SUPPLIED DATA:

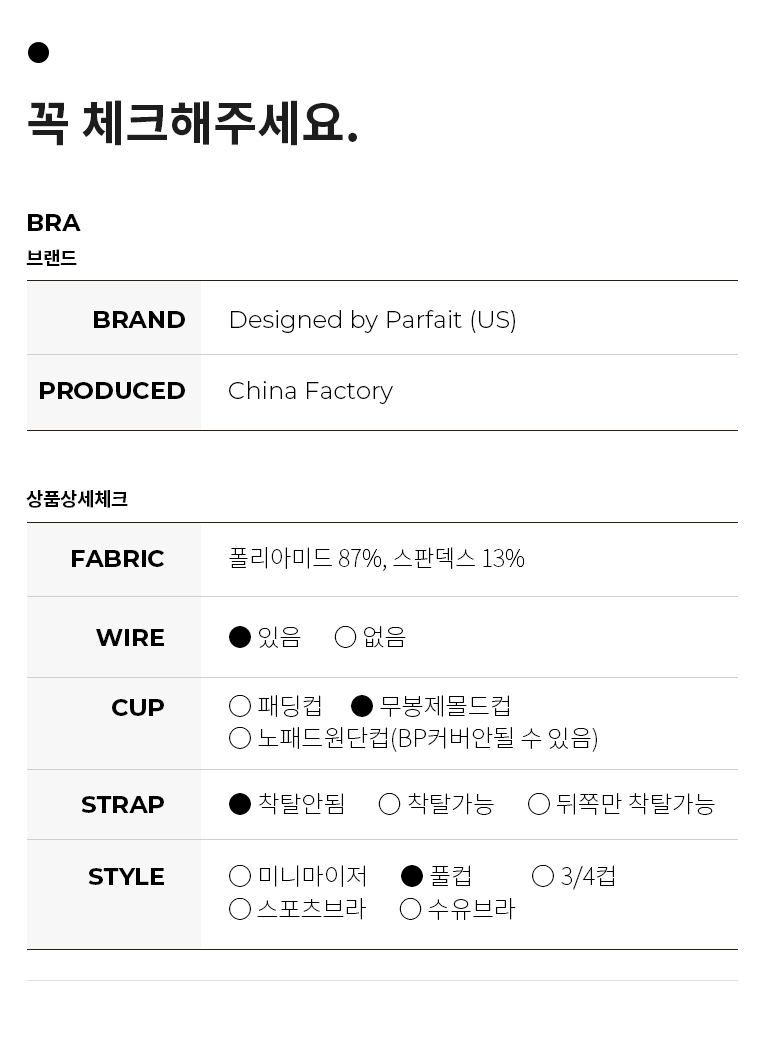Click the China Factory produced value

[x=310, y=391]
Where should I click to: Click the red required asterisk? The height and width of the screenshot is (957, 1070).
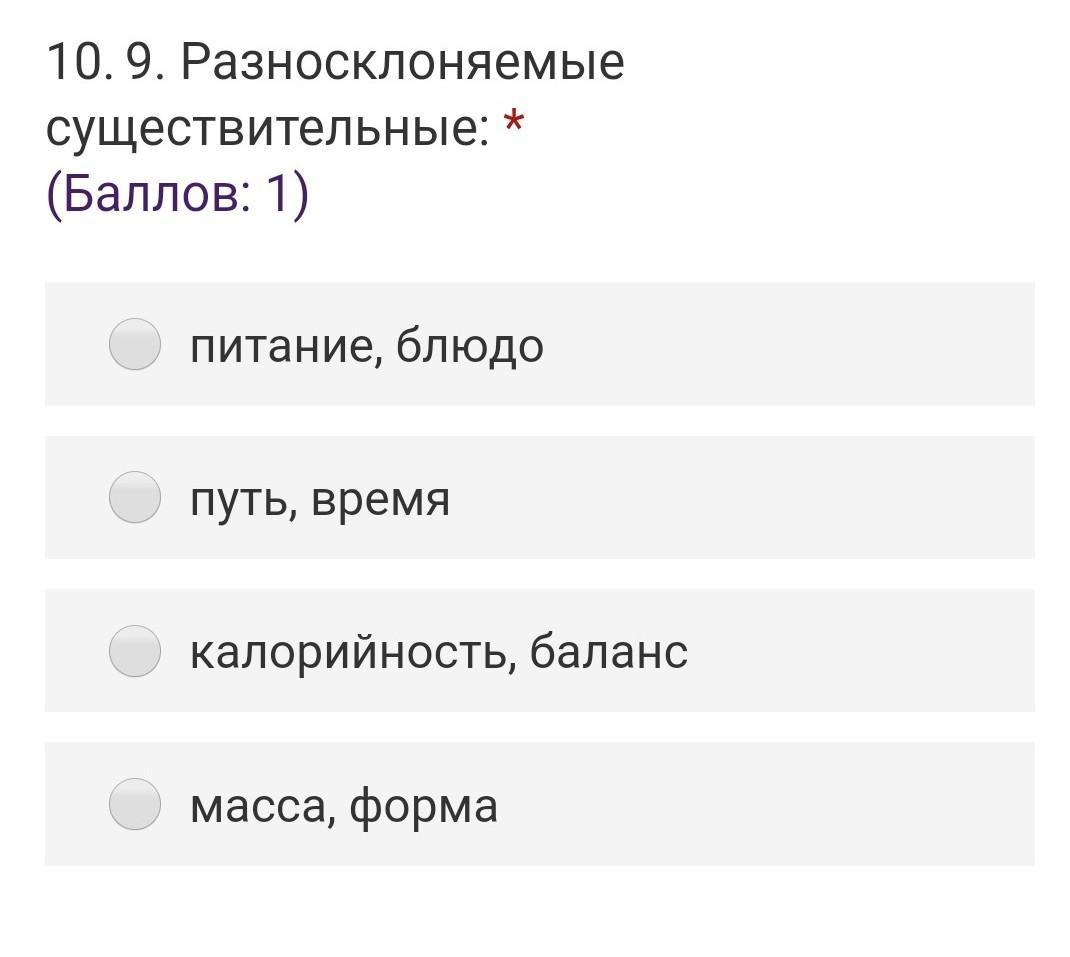pos(513,126)
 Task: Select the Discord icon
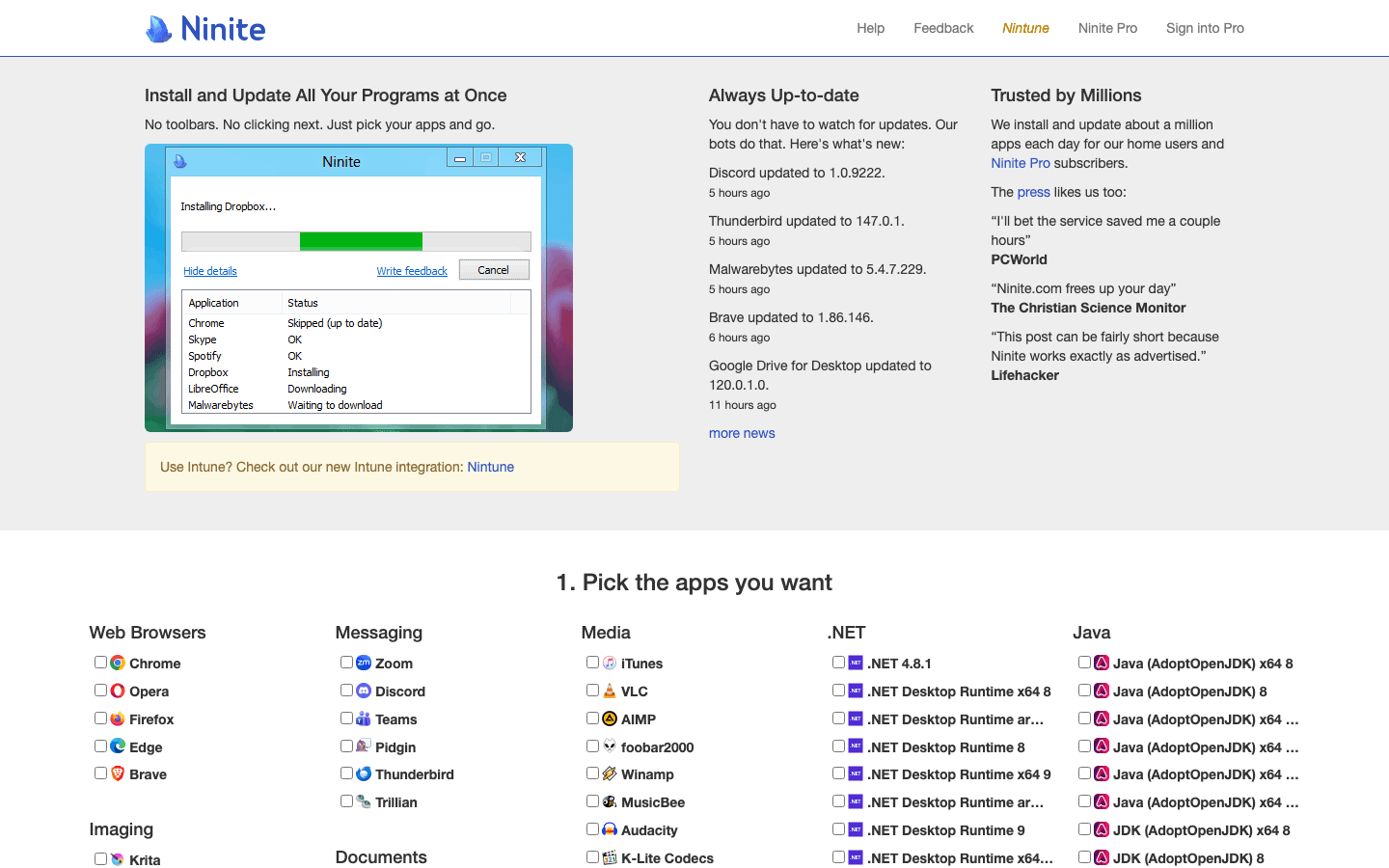(x=364, y=691)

WHAT THIS TASK INVOLVES: Leave out every picture, and repeat word for word only the lines from the one holding "Where should I" through the end of the entries above, both ends included.

TASK SOLUTION:
Where should I click to: Click the red required asterisk? The height and width of the screenshot is (957, 1070).
pos(513,126)
 Task: Select the Discord icon
(x=364, y=691)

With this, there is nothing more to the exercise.